Elle repousse la lourde table et les décombres qui la coincent au coin de la pièce et sort de la chaumière avec peine, enjambant les branches et les gravats.

Elle ramasse au hasard les quelques souvenirs rescapés, un cadre, une théière, sa vieille poupée.

Elle émigre vers l’horizon, où le ciel est clair et où Mathilde, la reine des tempêtes, n’existe plus.

Le réveil

Le volet claque, bébé pleure, le réveil sonne. 6 heures. Ni une, ni deux, prêt partez, je saute du lit, je glisse hors du chausson, je me cogne la tête. Sonnée mais pas KO, nue je me fige. 2 secondes. Le volet claque, bébé pleure, je râle, je suis en retard ! Café avalé, dents brossées, mal coiffée. Je mets bébé dans l’auto, Leo, cartable sur le dos, Léa crie. Un feu vert, un autre feu vert, quelle chance ! Un piéton hurle, un klaxon de vélo, un frein crisse, je jette bébé à la crèche. Léa crie, arrête ! Tétine dans la bouche, doudou, bisous sur la joue, à ce soir Léa ! La cloche sonne, on est à temps, grille ouverte, travaille bien Léo ! Mission accomplie.

Etape 2, 8 heures, parking complet, sous-sol N-2, ascenseur, bureau, ouf, à l’heure. La porte claque, c’est le chef. Il crie, salle 7 tout de suite ! Alerte. En rouge, écrit en gras, police 18. Tout le monde sur le pont ! Retour dans une heure ! je cours, elle court, nous courons, le couloir est étroit. Pas de pause, pas le temps. Salut ! tu vas bien ? Pas de réponse, tout fuit. L’air pue, Paul tousse, Jacques s’en va. C’est l’hiver, déjà la nuit ! Où sont les clés ? Perdues dans mon sac. Dans ma poche. Contact. 2 rues, en bas, à gauche, à droite, en panne. Allo Chéri ? recontact, moteur OK, Créche, Ecole, Nounou. Bain, devoir, Léa Crie. J’ai faim ! Soupe et au lit. Câlin, gros câlins. Tendres, langoureux, délicieux. Silence…

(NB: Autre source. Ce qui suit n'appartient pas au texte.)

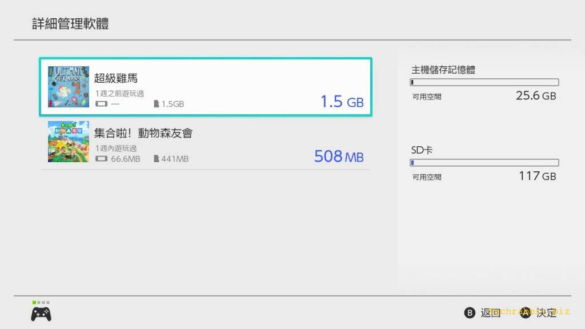Select the 集合啦！動物森友會 list entry title
Screen dimensions: 585x329
pos(143,133)
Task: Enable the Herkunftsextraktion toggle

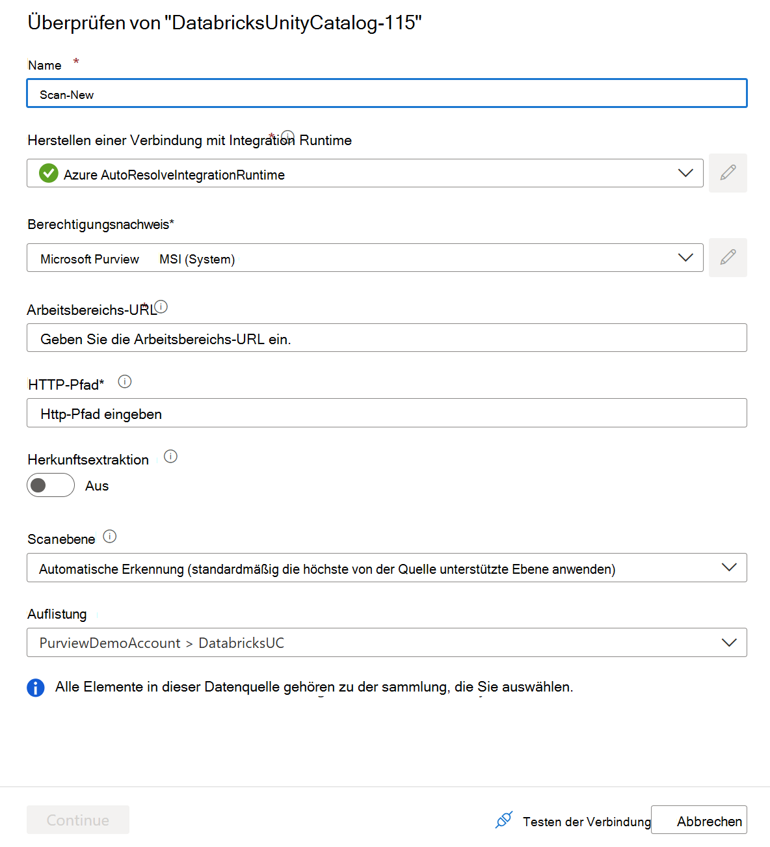Action: pos(51,485)
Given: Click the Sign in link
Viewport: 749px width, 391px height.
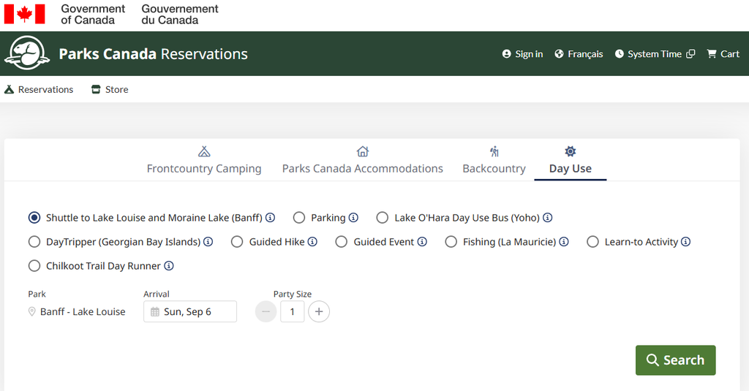Looking at the screenshot, I should pyautogui.click(x=522, y=54).
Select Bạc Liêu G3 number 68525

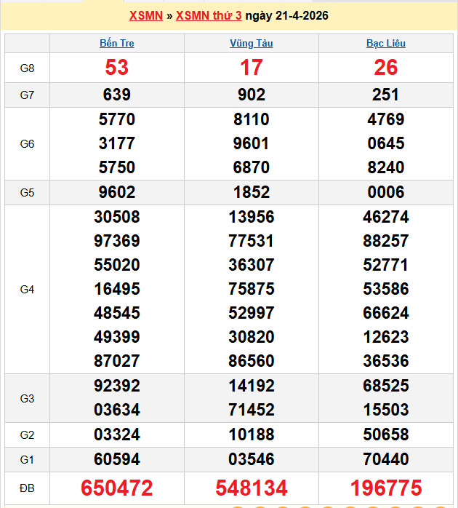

Indubitablement, nous nous blottissons dans notre parallélépipède de rondeur gorgé de chaleur mêlant nos odeurs aux parfums exhalant des couvertures fraichement délaissées. L’obscurité camouffle, maquille ma fatigue extravagante, in-circonstancielle. L’embrasement me surprend, l’enlacement se voudrait précipitamment.

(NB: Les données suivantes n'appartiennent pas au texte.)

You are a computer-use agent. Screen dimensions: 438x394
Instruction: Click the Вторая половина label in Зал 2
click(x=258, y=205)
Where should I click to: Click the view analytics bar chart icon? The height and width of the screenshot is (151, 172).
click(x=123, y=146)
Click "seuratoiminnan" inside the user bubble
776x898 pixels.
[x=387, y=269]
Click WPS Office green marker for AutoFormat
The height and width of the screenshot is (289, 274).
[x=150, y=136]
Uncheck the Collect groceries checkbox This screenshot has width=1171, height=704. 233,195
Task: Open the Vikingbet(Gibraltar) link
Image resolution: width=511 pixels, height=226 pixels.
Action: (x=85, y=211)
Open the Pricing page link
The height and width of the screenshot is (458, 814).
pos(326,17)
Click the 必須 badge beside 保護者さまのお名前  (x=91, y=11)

Non, pas tout de suite, attend ! Bébé pleure ! Léa crie ! La porte claque ! trop tard…fin

Le sommeil engouffre lascivement nos cauchemars et possiblement nos espérances, respirant spéculations et phantasmes. Bercée d’illusions et de déceptions, l’inspiration crépusculaire aspire à une journée nouvellement nocturne et ré-assainissante. L’énergie thermodynamique de mon anatomie imparfaite transpire, libérant véhémence et persévérance à d’autres émancipations indéterminées, autorisant une certaine délivrance. L’affranchissement anticonstitutionnel, contradictoire, déraisonnablement délectable, confortable, inconvenable. Accouplement de contentement et de béatitude, mon empennage pantagruélique se développe dans l’atmosphère sans dioxyde carboxylique, ramifiant mes espoirs confondus, empoisonnant passivement les excroissances de mon encéphalogramme qui s’étire courbaturé, asthéniquement. Le ‘vidangement’ déverse sa ‘poissitude’. La majestuosité des oiseaux de mon paradis chantonnent leurs gazouillements matinaux, …

J’ouvre un œil, l’aiguille indique 9h45, aujourd’hui c’est dimanche.

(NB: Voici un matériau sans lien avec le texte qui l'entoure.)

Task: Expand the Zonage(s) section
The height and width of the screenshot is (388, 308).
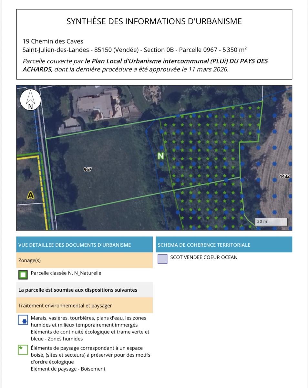Action: click(x=84, y=260)
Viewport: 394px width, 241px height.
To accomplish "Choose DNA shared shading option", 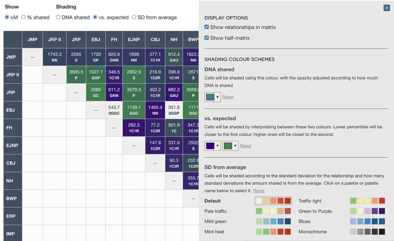I will [x=58, y=17].
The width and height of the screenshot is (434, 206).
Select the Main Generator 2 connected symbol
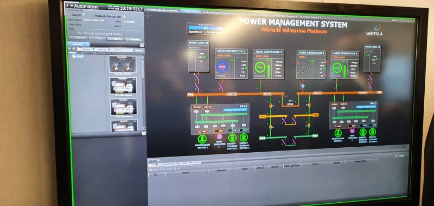260,67
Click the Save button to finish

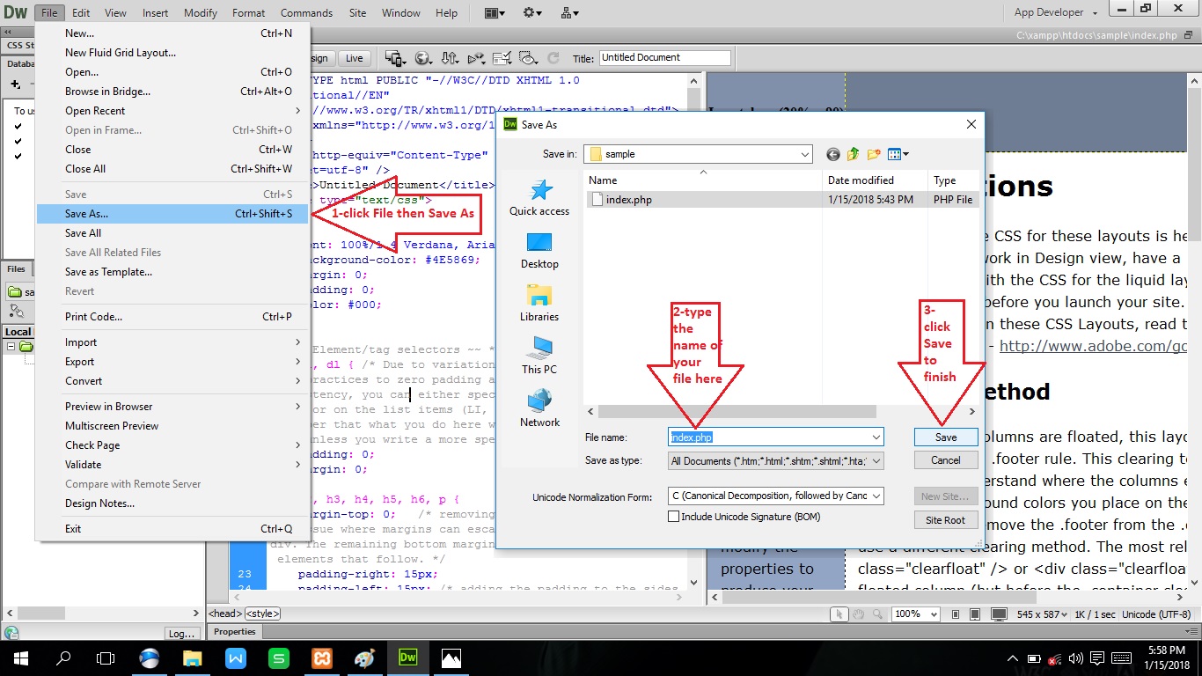tap(945, 437)
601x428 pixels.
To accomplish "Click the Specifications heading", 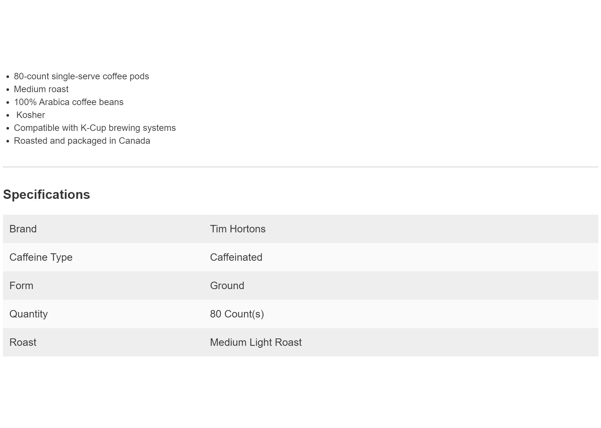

Mon corps et mon esprit m’appartiennent à nouveau après cette semaine difficile. Je suis à nouveau moi, la mère heureuse de mes enfants, la femme aimante de mon mari, l’ingénieuse accomplie, la sportive du dimanche. Une belle journée pour combler le trop des jours passés en une douce bienveillance. Je rirais, je pleurerais peut-être mais bien vivante dans la chaire qui me sied si bien. Mon costume, repassé droitement dans l’armoire, attendra Lundi que sonne 6h.